AMD Announces Day 0 Support for Alibaba Qwen 3.5 on Instinct MI300X, MI325X, and MI355X

News

Milan Stanojevic

Windows Toubleshooting Expert

News

3 min. read

Published on February 17, 2026

AMD has announced Day 0 support for Alibaba’s Qwen 3.5 large language model across its Instinct MI300X, MI325X, and MI355X accelerators. The move strengthens AMD’s AI stack by aligning high-context, multimodal models with its latest data center GPUs.

The integration was developed in collaboration with the Alibaba Qwen team and arrives fully optimized through AMD’s ROCm software ecosystem.

Built for massive context and multimodal AI workloads

Qwen 3.5 targets long-context and enterprise-scale AI workloads. The model supports context windows up to 256K tokens, addressing the quadratic scaling limitations that traditional Transformer architectures often face.

To overcome long-sequence bottlenecks, Qwen 3.5 uses a Hybrid Attention architecture. It alternates full multi-head attention layers with linear attention layers, reducing computational overhead while maintaining strong reasoning performance.

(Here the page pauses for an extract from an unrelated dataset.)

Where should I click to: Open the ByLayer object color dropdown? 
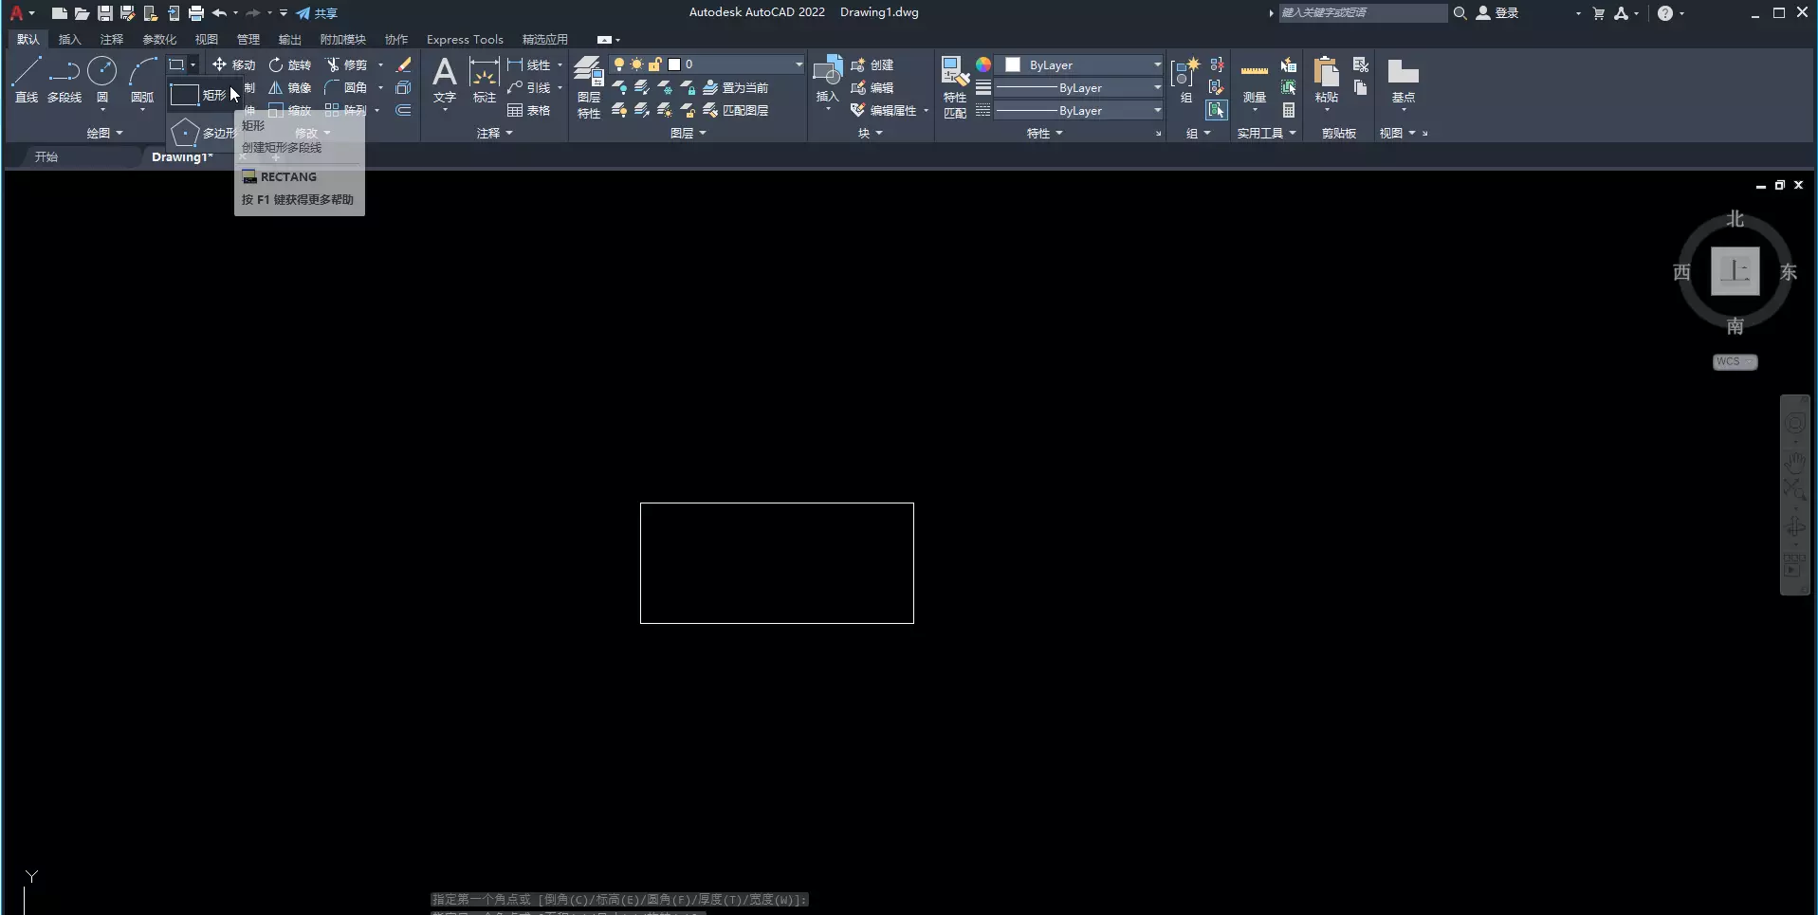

Gated Delta Networks further enable linear scaling with sequence length. As a result, inference throughput improves significantly beyond 32K tokens, where many models begin to slow down.

Ultra-sparse MoE design reduces compute overhead

Qwen 3.5 introduces an Ultra-Sparse Mixture-of-Experts (MoE) architecture. During inference, the model activates only a fraction of its parameters instead of the full network.

It combines a Shared Expert mechanism with routed experts using Top-K routing, such as selecting the top 8 experts out of 64. This approach lowers compute usage while preserving performance levels comparable to dense models.

For AMD hardware, this design pairs well with optimized hipBLASLt GEMM kernels and AITER FusedMoE implementations inside ROCm.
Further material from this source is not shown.